• Task goal: I would like every record reproduced exactly, with the pictures left out.

• Records provided:
== == ==

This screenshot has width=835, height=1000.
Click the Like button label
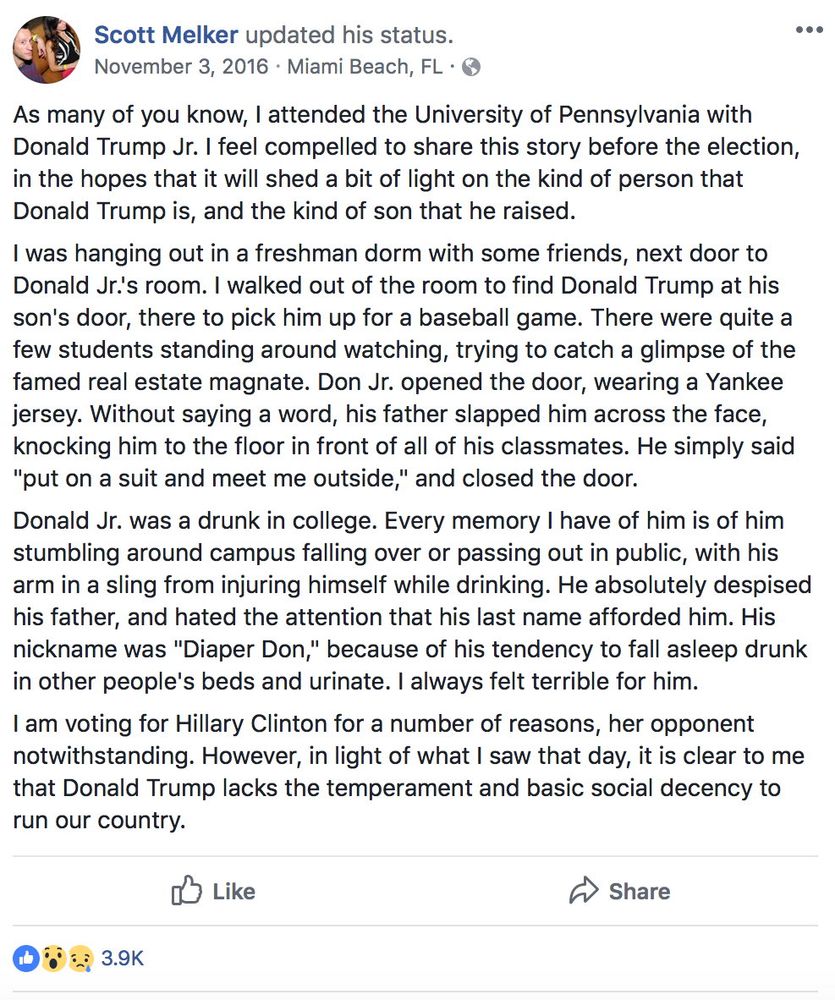click(x=233, y=891)
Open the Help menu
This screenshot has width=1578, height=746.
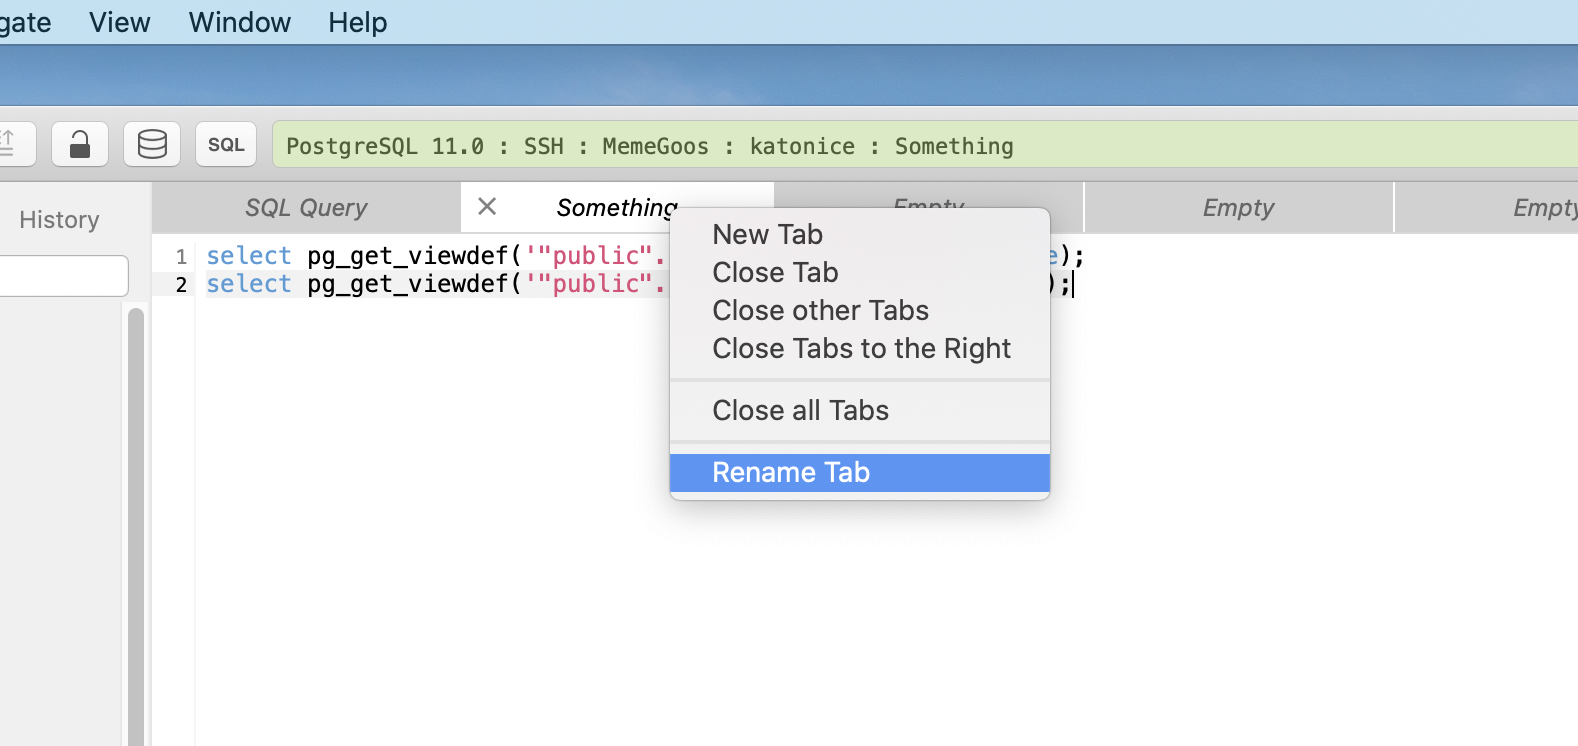(357, 22)
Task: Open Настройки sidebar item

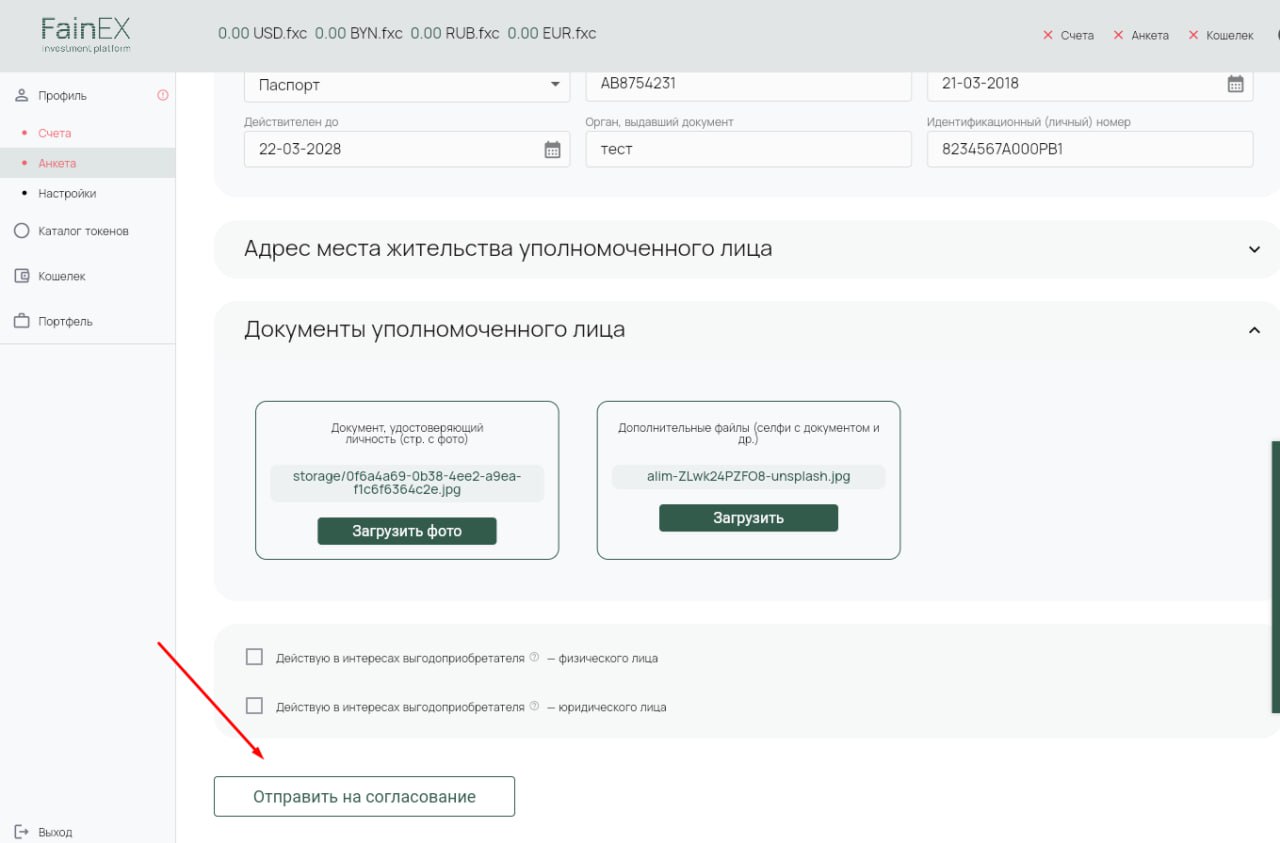Action: coord(67,194)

== == ==

• Solution for this problem:
This screenshot has width=835, height=1000.
Click the Like button label
click(x=233, y=891)
Open the Help menu
This screenshot has width=1578, height=746.
(357, 22)
Task: Open Настройки sidebar item

Action: coord(67,194)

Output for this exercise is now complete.